US President Bush called for doubled prison terms and aggressive policing Tuesday to combat fraud and corruption in scandal-tarred corporate America, promising to do "everything in our power to end the days of cooking the books."
Democrats faulted his proposals as inadequate and Wall Street investors yawned.
Bush, wearing a Big Apple lapel pin, traveled to the heart of Manhattan's financial district to respond to the corporate accounting scandals that have shaken investor confidence, threatened an economy struggling to recover from recession and called into question his own decades-old transactions as a private businessman.
"At this moment, America's greatest economic need is higher ethical standards - standards enforced by strict laws and upheld by responsible business leaders," Bush told a business-suited audience parsimonious with its applause.
"There is no capitalism without conscience, there is no wealth without character," he said, offering a prescription of prosecution for individual cheats rather than an overhauling of the fundamental system of business regulation.
Bush signed an executive order creating what he called a "financial crimes SWAT team" at the Justice Department, which had had no division charged solely with prosecuting corporate fraud. He proposed doubling the maximum prison terms for such fraud to 10 years and strengthening laws that criminalize document shredding and other forms of obstruction of justice.
He endorsed guidelines proposed by the New York Stock Exchange and Nasdaq to keep people with personal financial interests in a company off its board of directors or audit committee.
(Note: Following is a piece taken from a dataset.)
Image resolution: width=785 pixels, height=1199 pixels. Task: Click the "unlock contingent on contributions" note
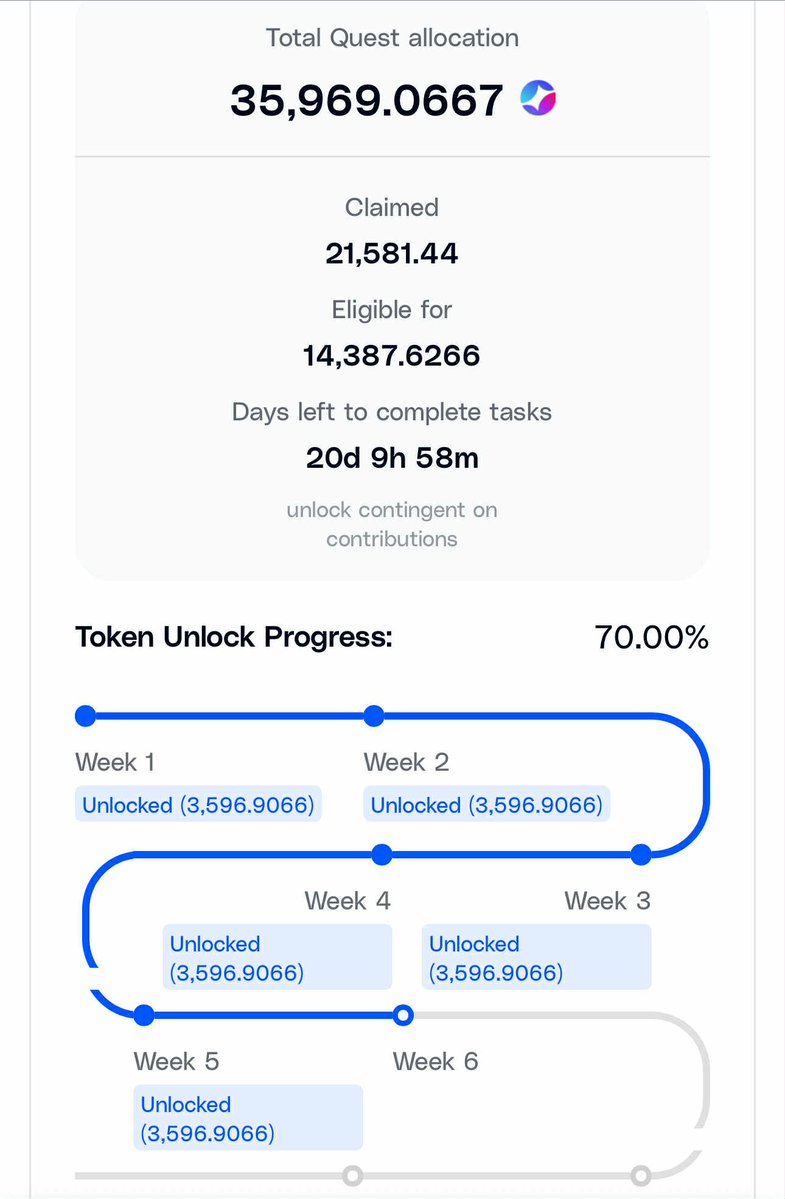click(392, 524)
And he sought a ban on private loans between chief executives and their companies.
He asked Congress for a stronger Securities and Exchange Commission - one with 100 new enforcement officers plus more investigators and an extra $100 million to work with.
"We will use the full weight of the law to expose and root out corruption," Bush pledged.
Goldman Sachs, American Express and ConEd were among the companies that bought tables at the luncheon organized by The Association for a Better New York, whose members include major CEOs in Manhattan.
Titters of knowing laughter rippled through the ballroom when Bush took after stock analysts who have misled clients in order to puff up stock prices. "`Buy' should not be the only word in an analyst's vocabulary," Bush said.
Stocks, whose indexes have dropped to five-year lows amid the scandals, continued to fall as Bush spoke.
"Investor sentiment and confidence in the market will only improve if they see some teeth behind some of these proposals," said Will Braman, chief investment officer at John Hancock Funds. "It will take more than just one speech."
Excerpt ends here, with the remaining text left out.